You don’t need to change everything at once. In fact, trying to overhaul your entire routine in a week is a reliable way to give up by week two.

  • Pick one thing first. The phone out of the bedroom is the highest-impact single change for most people. Start there.
  • Fix your wake time before your bedtime. Waking up at the same time every day, even when you slept badly, is the fastest way to reset your circadian rhythm.
  • Check your caffeine cutoff. If you’re having anything caffeinated after 3pm, move it earlier for two weeks and notice the difference.
  • Cool down your room. Even a small temperature drop — from 72 to 68 degrees — can meaningfully improve sleep quality.
  • Give it at least two weeks. Sleep hygiene changes don’t produce overnight results. The research window for seeing meaningful improvement is two to four weeks of consistent practice.

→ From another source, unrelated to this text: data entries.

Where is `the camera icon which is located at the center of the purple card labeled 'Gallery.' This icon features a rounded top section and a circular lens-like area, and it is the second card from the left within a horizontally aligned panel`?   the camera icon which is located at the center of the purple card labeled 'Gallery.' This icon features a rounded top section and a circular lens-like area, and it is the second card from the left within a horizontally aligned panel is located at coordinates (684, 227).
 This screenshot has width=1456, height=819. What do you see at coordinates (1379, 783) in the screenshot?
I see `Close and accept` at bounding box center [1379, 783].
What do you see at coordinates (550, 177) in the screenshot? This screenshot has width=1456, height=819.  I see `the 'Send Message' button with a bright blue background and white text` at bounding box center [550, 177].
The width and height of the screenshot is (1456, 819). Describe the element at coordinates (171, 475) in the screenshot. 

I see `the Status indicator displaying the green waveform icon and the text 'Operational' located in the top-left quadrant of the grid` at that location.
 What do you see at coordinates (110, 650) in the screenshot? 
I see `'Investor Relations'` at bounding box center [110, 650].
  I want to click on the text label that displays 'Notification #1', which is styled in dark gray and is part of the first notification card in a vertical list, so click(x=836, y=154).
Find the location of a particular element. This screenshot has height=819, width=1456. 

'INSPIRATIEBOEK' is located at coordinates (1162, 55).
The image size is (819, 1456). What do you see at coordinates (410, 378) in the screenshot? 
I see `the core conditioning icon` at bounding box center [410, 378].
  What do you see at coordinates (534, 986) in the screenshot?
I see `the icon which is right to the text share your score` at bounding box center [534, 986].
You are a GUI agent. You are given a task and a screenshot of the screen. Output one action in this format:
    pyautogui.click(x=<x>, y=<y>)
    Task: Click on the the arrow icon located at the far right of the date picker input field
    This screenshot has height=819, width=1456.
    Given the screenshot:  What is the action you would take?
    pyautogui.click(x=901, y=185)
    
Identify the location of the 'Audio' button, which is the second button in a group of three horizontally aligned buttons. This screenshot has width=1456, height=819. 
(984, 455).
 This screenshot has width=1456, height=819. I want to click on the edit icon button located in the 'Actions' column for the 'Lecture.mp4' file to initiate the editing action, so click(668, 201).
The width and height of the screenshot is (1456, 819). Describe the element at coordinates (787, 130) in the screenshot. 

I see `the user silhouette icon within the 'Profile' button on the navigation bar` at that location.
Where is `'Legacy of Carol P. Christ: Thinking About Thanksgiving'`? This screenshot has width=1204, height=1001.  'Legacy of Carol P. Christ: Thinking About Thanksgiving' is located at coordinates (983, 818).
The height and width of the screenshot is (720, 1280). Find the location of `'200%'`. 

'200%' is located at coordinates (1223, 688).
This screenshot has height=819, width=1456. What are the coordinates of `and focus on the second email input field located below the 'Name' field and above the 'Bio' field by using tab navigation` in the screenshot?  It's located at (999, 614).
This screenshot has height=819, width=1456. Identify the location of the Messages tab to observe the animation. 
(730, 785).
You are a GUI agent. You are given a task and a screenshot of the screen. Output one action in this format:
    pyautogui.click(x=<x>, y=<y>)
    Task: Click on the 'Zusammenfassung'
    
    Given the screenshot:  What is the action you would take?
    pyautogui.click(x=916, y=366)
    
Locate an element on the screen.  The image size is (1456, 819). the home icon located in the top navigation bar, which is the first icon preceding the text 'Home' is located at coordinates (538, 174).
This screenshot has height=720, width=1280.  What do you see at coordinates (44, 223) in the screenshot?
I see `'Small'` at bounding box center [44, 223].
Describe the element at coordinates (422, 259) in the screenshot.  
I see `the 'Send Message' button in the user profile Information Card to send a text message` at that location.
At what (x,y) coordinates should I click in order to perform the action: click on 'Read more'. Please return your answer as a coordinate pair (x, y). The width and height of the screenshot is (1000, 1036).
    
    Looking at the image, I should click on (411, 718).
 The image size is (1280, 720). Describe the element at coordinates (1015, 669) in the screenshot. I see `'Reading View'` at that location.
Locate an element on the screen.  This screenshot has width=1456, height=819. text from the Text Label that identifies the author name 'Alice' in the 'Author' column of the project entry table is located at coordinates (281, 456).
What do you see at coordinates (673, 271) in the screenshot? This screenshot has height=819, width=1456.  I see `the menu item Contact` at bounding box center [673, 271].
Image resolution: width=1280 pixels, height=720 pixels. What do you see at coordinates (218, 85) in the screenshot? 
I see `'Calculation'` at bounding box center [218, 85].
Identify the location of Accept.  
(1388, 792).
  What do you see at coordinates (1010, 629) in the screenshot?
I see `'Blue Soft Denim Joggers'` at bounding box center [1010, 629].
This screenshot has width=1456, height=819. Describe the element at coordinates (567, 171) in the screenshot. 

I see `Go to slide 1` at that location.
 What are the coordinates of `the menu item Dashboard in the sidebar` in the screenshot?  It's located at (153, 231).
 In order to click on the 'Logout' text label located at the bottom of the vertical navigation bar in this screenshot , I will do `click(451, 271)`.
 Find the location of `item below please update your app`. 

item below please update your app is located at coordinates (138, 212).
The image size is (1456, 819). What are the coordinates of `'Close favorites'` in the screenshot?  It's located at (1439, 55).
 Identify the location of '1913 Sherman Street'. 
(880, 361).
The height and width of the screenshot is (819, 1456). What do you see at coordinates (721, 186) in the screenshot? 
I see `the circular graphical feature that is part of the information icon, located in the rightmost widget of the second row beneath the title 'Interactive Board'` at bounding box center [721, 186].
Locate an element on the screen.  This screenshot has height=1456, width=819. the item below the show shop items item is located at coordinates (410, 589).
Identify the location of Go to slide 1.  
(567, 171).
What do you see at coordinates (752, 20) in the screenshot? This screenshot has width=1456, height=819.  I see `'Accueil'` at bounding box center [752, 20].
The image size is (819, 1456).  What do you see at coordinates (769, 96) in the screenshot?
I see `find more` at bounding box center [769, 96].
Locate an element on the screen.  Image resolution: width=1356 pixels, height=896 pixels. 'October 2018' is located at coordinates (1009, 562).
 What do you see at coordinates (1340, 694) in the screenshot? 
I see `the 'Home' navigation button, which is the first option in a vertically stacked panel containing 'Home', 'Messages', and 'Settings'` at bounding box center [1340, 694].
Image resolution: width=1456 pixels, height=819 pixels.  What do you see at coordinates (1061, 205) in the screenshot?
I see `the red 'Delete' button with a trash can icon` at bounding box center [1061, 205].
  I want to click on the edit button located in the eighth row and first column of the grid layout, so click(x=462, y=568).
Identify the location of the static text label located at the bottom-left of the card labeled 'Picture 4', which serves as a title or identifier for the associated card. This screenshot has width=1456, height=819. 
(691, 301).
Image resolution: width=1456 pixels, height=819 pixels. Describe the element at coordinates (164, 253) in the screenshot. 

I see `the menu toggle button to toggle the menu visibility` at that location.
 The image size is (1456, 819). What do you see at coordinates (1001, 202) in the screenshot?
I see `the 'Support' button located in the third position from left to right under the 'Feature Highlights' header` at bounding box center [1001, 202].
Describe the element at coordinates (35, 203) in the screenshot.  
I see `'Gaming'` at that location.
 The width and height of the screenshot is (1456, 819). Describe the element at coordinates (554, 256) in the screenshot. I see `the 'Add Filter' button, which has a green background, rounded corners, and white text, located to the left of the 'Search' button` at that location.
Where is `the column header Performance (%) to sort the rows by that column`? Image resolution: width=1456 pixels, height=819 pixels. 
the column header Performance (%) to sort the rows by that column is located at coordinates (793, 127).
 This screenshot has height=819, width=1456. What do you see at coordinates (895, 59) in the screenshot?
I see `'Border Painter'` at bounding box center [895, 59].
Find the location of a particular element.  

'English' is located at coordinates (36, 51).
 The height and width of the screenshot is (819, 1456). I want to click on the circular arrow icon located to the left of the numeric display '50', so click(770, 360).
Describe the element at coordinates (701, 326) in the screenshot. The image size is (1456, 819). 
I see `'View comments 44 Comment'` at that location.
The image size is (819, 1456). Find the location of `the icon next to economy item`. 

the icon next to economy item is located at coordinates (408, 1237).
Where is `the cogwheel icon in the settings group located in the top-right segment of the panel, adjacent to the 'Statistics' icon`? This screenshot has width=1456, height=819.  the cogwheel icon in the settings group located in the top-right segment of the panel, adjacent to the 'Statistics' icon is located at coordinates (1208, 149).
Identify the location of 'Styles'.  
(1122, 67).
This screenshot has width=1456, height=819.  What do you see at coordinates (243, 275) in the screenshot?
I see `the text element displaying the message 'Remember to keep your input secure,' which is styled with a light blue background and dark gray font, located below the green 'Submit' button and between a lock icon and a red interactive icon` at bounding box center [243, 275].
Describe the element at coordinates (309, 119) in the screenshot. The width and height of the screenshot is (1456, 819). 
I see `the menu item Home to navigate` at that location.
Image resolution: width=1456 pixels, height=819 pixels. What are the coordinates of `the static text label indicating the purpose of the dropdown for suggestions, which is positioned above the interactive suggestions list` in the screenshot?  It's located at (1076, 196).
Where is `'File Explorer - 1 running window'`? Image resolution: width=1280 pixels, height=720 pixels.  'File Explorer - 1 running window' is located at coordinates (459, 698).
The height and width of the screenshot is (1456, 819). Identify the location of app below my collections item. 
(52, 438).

Sleep is not a reward for finishing everything on your to-do list. It’s a biological requirement with documented consequences for every system in your body when it’s consistently shortchanged. Treating it with the same intentionality you’d give nutrition or exercise isn’t indulgent — it’s just accurate about what your health actually requires.

Final Thought

Sleep hygiene isn’t complicated.

Consistent schedule. Cool, dark, quiet room. Phone out of the bedroom. Caffeine cutoff in the afternoon. No alcohol as a sleep aid. Regular exercise. A wind-down routine that signals your nervous system that the day is done.

None of that is new information. What’s missing for most people isn’t knowledge — it’s the decision to actually treat sleep as a non-negotiable rather than whatever’s left after everything else gets done.

Make it non-negotiable. The rest — energy, focus, mood, health — tends to follow.

Frequently Asked Questions

Q: What is sleep hygiene?

A: Sleep hygiene is a set of practices and routines designed to improve the quantity and quality of sleep. According to Harvard Health Publishing, it includes creating a comfortable sleep environment, maintaining a consistent sleep schedule of seven to nine hours per night, following a calming bedtime routine, and building daytime habits that support restful nights.

Q: How many hours of sleep do adults need?

A: Most adults need seven to nine hours of sleep per night, according to Harvard Health and the CDC. The exact amount varies by individual, but consistently sleeping less than seven hours is associated with increased risks of cardiovascular disease, cognitive decline, metabolic disorders, and all-cause mortality.

Q: Does sleep hygiene cure insomnia?

A: No. Harvard’s sleep medicine program is clear that sleep hygiene practices, while beneficial, are not a treatment for insomnia. If sleep problems persist after two to four weeks of consistently applying good sleep hygiene, it’s important to consult a healthcare provider. Cognitive Behavioral Therapy for Insomnia (CBT-I) is the first-line clinical treatment and is more effective than medication for most people.

Q: What temperature is best for sleep?

A: Most sleep researchers recommend a bedroom temperature between 65 and 68 degrees Fahrenheit (18-20 degrees Celsius). Your core body temperature naturally drops as you fall asleep, and a cool environment supports this process. A warm bedroom can interfere with sleep onset and reduce deep sleep time.

Q: How long before bed should I stop drinking caffeine?

A: Harvard’s guidance recommends avoiding caffeine four to six hours before bedtime. Since caffeine has a half-life of roughly five to six hours in most people, a 3pm coffee can still have half its stimulant effect at 9pm. People who are sensitive to caffeine may need to cut off even earlier in the afternoon.

Q: Does alcohol help you sleep?

A: Alcohol helps people fall asleep faster, but it significantly disrupts sleep architecture — particularly reducing REM sleep and causing more fragmented sleep in the second half of the night. The result is falling asleep faster but sleeping worse overall. Harvard Health recommends eliminating alcohol as a sleep aid for anyone struggling with sleep quality.